If the first season of Girls was all about the me-ness of culture, the second focused on the communal aspect of modern communication. Two episodes after the Wilson lightning rod, when Hannah visited Jessa on a trip home to visit her father, Hannah was confronted with the very idea that she is the center of only her world: Jessa's father's girlfriend (played by Rosanna Arquette) described Hannah as a "cushion" she had prayed to manifest for smoother relations between Jessa and her father during their visit. Hannah played a supporting role in that narrative, and, for that matter, several others in the season (especially that of Marnie, who barely gave Hannah the time of day during a party Marnie was hosting for her artist boyfriend). This counters so much of the criticism Dunham received for being egocentric. You think she's a megalomaniac? Well, the guy who had the most screen time (to a virtually insufferable level) was Shoshanna's boyfriend Ray (Alex Karpovsky), who explicitly stated that he wasn't attracted to Hannah. So there.

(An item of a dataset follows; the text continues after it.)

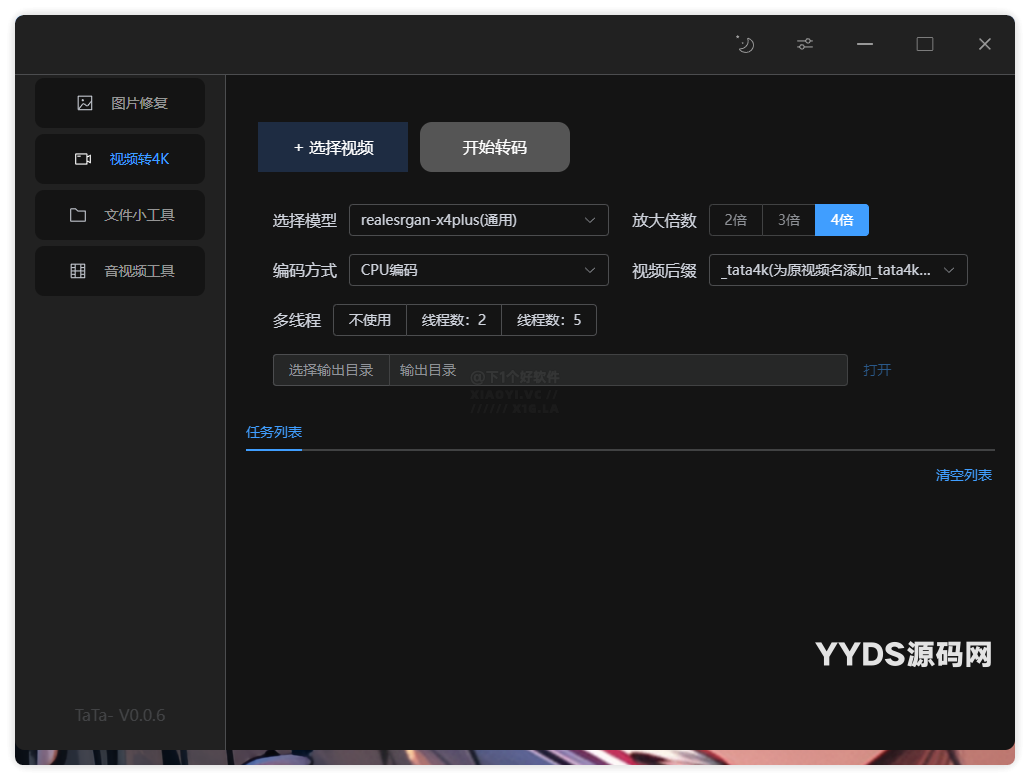Image resolution: width=1030 pixels, height=780 pixels.
Task: Click the 输出目录 path input field
Action: coord(618,370)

The end of last night's Season 2 finale found Hannah's ex-and-maybe-future boyfriend Adam racing to her, his too-perfect abs glistening, to save her from herself. Her character began unraveling midway through the season, right around the time she told Wilson's character that she was deeply lonely. She fell into old OCD patterns, hurt herself badly enough to require hospital care and defaulted on her e-book deal. While Marnie and Shoshanna beamed with happiness, no mulling or mourning to be found, and Jessa was off somewhere probably getting her vagina pierced and speaking a language that wasn't English, Hannah was either being rescued by her true love, or she was sinking further in a hole by a guy who fucked her like she was an animal, who made her feel like shit, whom she spent a lot of time giddily fleeing from in the season we just saw. As usual, it was open to interpretation, and perfectly tailored.